‘I’m just trying to live by my conscience’
This spring, a patient told Dr. Ramona Coelho she was thinking about physician-assisted death.
Coelho gently probed to find out what was at the heart of the woman’s fear, anxiety and depression. The patient felt her life was diminished and no longer meaningful. Coelho says she steered the patient away from assisted death to finding ways to make every day seem worthwhile.
“My patients’ death wishes go away when their issues are dealt with,” says Coelho, who has practised medicine since 2007 and did palliative-care work in Montreal before moving to London, Ont., in 2012. She believes time, careful listening, affection and respect are key to a good relationship with patients.
“We have a rushed, overworked health-care system. Patients feel neglected. It can create an overwhelming anxiety. What is driving a lot of death wishes is anxiety. It’s not overwhelming pain.”
Coelho was interested in social justice long before she went to medical school. And yet she is surprised to be considered a “conscientious objector” to assisted death.

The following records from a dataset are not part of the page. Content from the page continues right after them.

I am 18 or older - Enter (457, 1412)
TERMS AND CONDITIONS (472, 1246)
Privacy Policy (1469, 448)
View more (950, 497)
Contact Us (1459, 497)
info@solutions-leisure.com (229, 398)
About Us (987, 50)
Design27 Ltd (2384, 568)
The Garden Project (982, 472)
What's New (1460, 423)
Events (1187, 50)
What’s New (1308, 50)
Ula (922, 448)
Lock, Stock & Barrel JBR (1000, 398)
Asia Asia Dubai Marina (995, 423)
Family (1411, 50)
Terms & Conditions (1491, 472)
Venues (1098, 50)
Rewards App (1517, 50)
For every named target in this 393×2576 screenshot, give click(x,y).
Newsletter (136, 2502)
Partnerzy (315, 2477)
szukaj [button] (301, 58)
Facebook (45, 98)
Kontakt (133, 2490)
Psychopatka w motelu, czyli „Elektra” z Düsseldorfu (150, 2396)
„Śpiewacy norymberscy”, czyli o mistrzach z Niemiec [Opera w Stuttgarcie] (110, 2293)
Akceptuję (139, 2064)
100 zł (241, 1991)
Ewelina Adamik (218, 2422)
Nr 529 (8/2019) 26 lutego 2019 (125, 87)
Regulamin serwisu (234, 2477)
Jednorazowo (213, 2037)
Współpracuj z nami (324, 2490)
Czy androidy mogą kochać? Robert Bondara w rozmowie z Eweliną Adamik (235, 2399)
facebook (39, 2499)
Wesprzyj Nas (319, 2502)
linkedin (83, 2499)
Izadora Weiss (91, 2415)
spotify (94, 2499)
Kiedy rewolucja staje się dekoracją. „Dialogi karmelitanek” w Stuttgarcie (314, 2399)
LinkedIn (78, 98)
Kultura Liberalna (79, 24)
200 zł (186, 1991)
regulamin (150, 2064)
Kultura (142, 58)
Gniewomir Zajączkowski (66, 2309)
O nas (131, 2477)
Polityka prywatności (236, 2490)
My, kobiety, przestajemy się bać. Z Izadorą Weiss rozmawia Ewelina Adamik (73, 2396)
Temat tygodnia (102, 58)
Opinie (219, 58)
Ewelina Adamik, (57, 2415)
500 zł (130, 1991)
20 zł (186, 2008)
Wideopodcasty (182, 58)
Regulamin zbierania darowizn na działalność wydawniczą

“I’m just trying to live by my conscience and with integrity,” she says.
A College of Physicians and Surgeons of Ontario policy acknowledges that physicians who object to providing medical assistance in dying for reasons of conscience or religion are not required to provide that assistance or assess whether a patient is eligible. However, these conscientious objectors must provide “an effective referral” to a patient in a timely manner. That means a referral made in good faith, to a non-objecting, available and accessible physician, nurse practitioner or agency.
This “active” referral is the sticking point for physicians like Coelho, who believe the province should set up a self-referral phone line for patients and not require physicians to act against their conscience.
“Patients want to know, ‘What would you do if you were me?’ So why would I offer them something if I feel it would be bad for them?” she says.
If a patient insisted on seeking access to assisting dying, Coelho says, she would respectfully ask that patient to find other means.
“They could still see me for emotional support. I truly have affection for people I disagree with. I wouldn’t terminate the relationship. The important thing is that we don’t abandon a patient. But you don’t have to do something that’s against your conscience.”
Coelho doesn’t want to bring religion into it. Assisted death has been a polarizing issue, and neither side is open to debate. Talking about religion creates a bias about the person making an argument, she says.
“If I brought religion into it, people would try to put me in a box and explain me away.”
The College of Physicians and Surgeons of Ontario has had no discipline cases for access to medically assisted dying, a spokeswoman says.
“In the event that we receive a complaint from the public relating to the provision of medical assistance in dying, we will investigate just as we would when a concern is raised about any other area of medical practice.”
Coelho recognizes speaking to a reporter about referring patients puts her viewpoint “out there.” But at the end of the day, a patient is free to see another doctor, she says.
“I respect free will. I can’t control people. I’m passively objecting. This law stands, unfortunately. But I shouldn’t be forced to do it. There’s a thousand other medical acts I can do. And I do them well.”